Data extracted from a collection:
========

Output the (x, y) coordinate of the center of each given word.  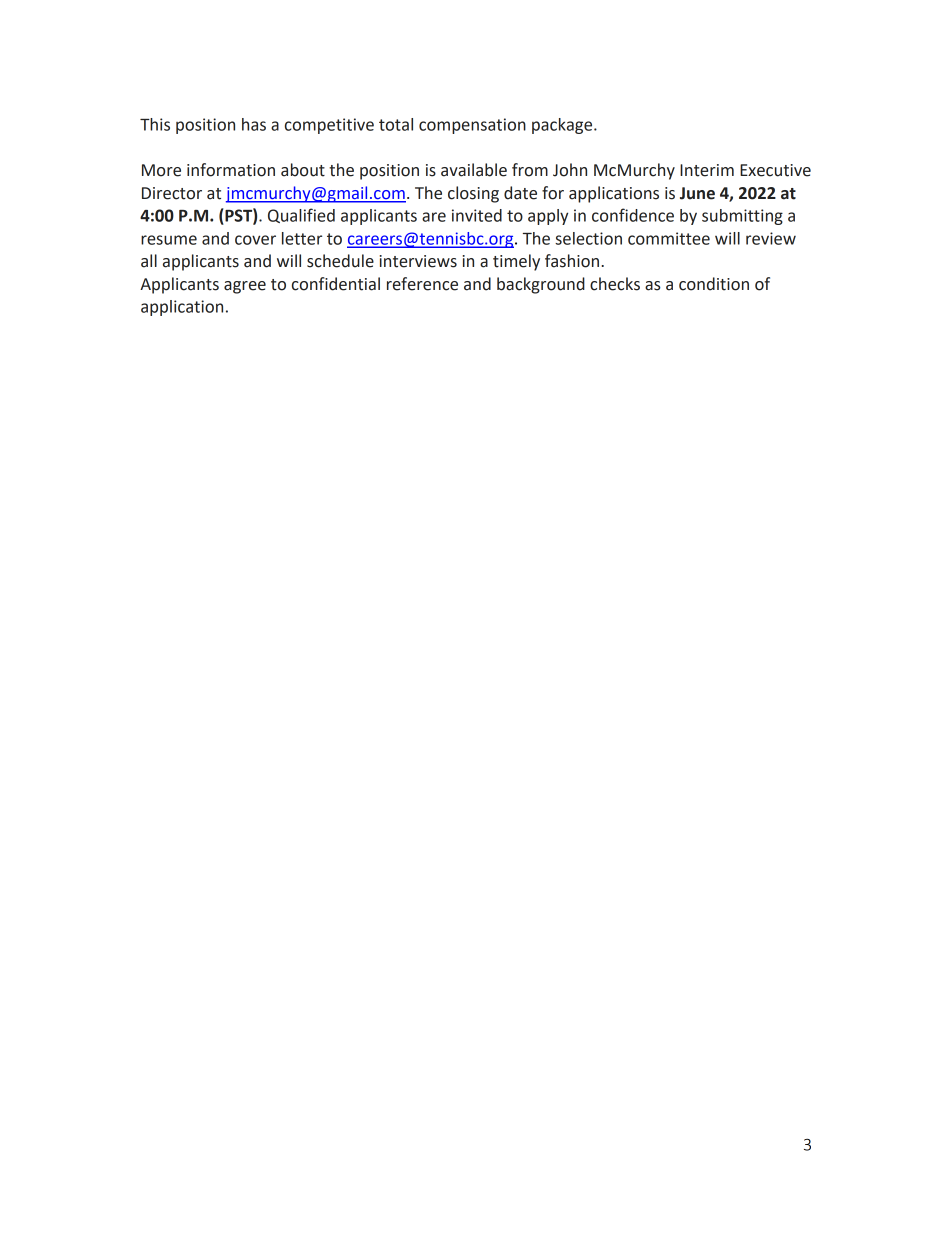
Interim (707, 170)
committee (669, 238)
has (254, 124)
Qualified (301, 215)
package (563, 126)
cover (255, 240)
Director (172, 193)
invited (477, 215)
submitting (742, 217)
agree (245, 287)
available (474, 170)
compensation (472, 126)
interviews (418, 261)
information (231, 170)
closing (473, 194)
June (697, 193)
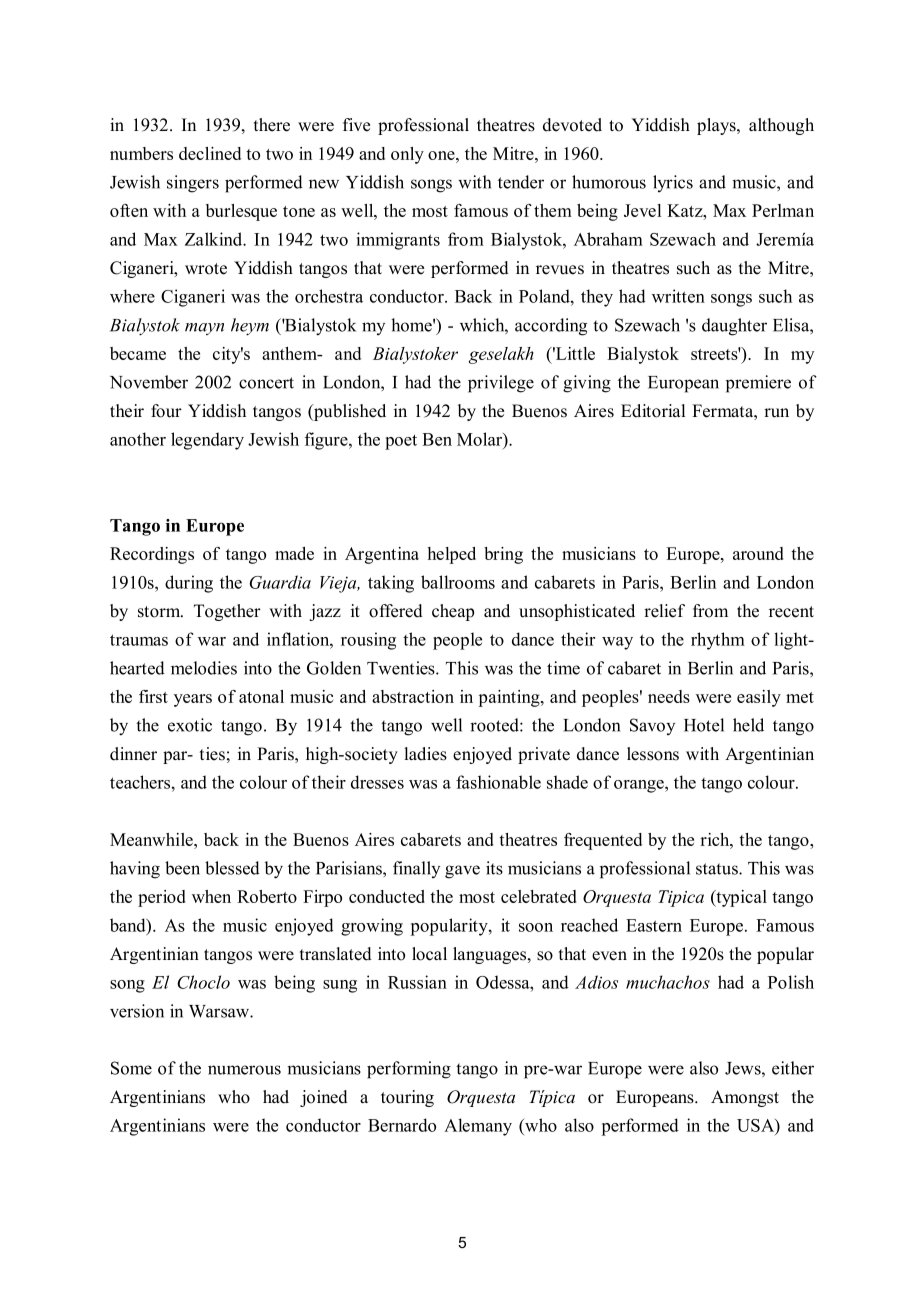 The width and height of the document is (924, 1308). What do you see at coordinates (244, 1070) in the document?
I see `numerous` at bounding box center [244, 1070].
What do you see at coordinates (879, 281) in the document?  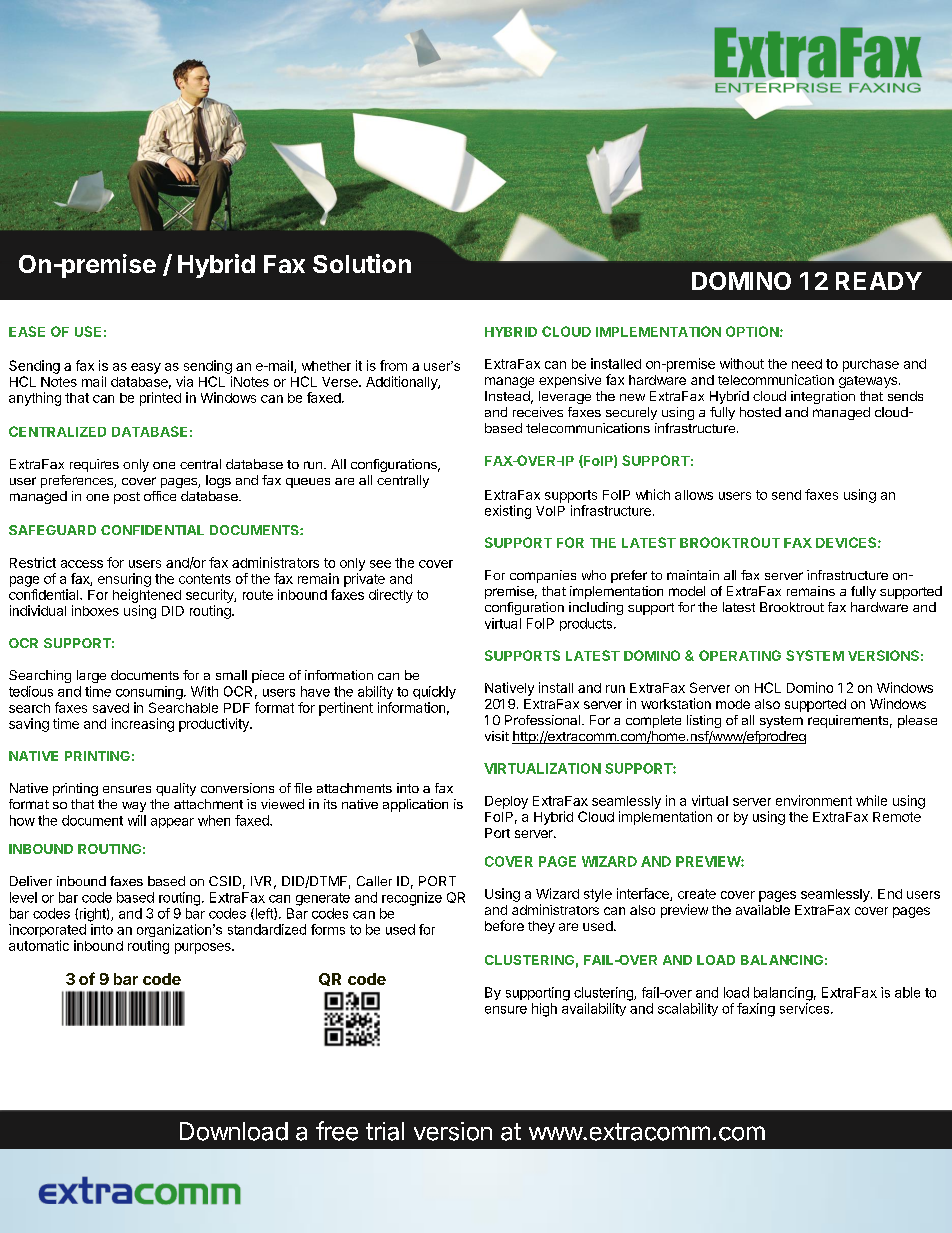 I see `READY` at bounding box center [879, 281].
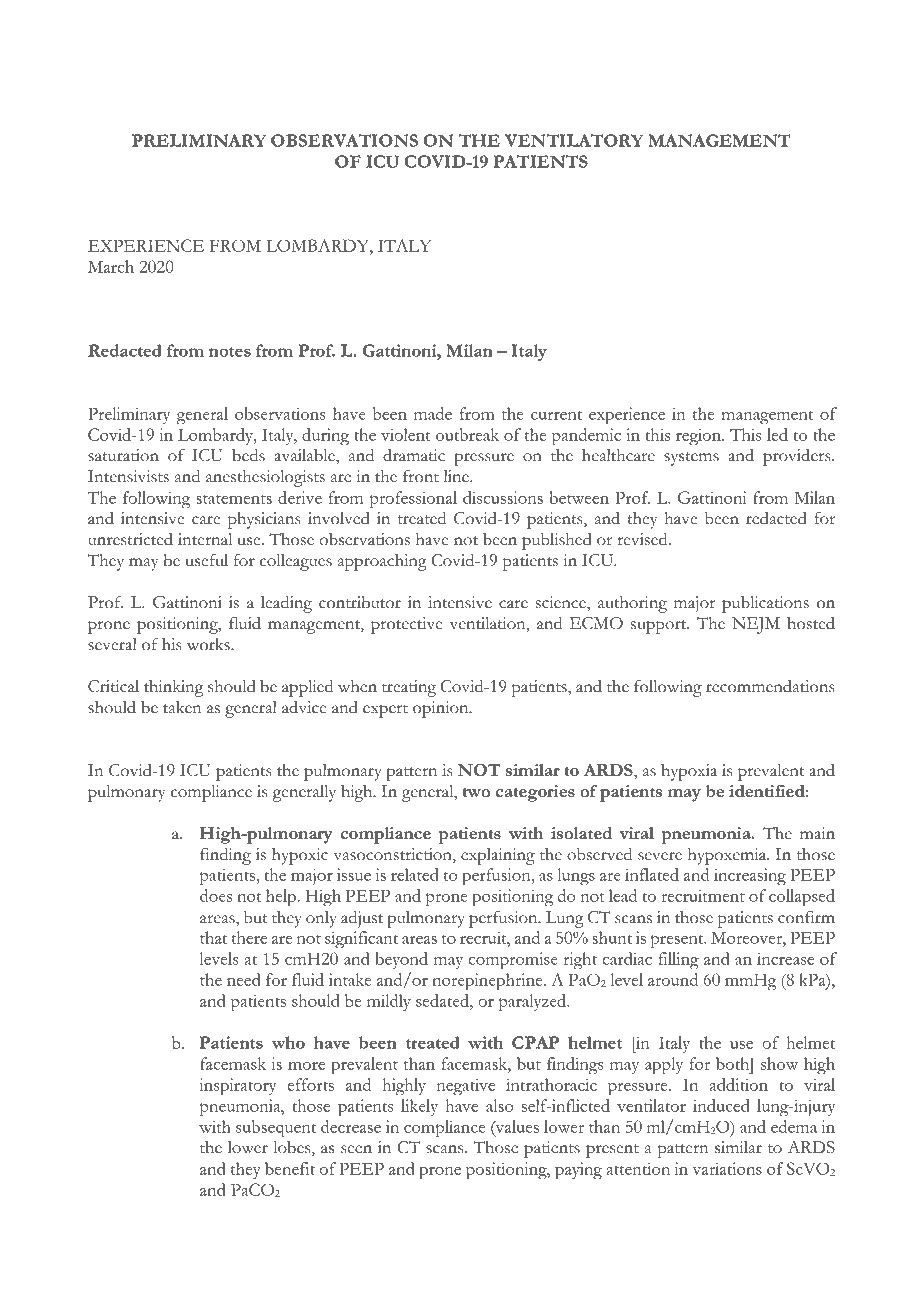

========

- _Task_:
Extract the lines verbatim, beginning at the line that contains "agree (245, 287)" and stopping after the line that contains "closing (473, 194)".

- _Answer in full_:
agree (245, 287)
available (474, 170)
compensation (472, 126)
interviews (418, 261)
information (231, 170)
closing (473, 194)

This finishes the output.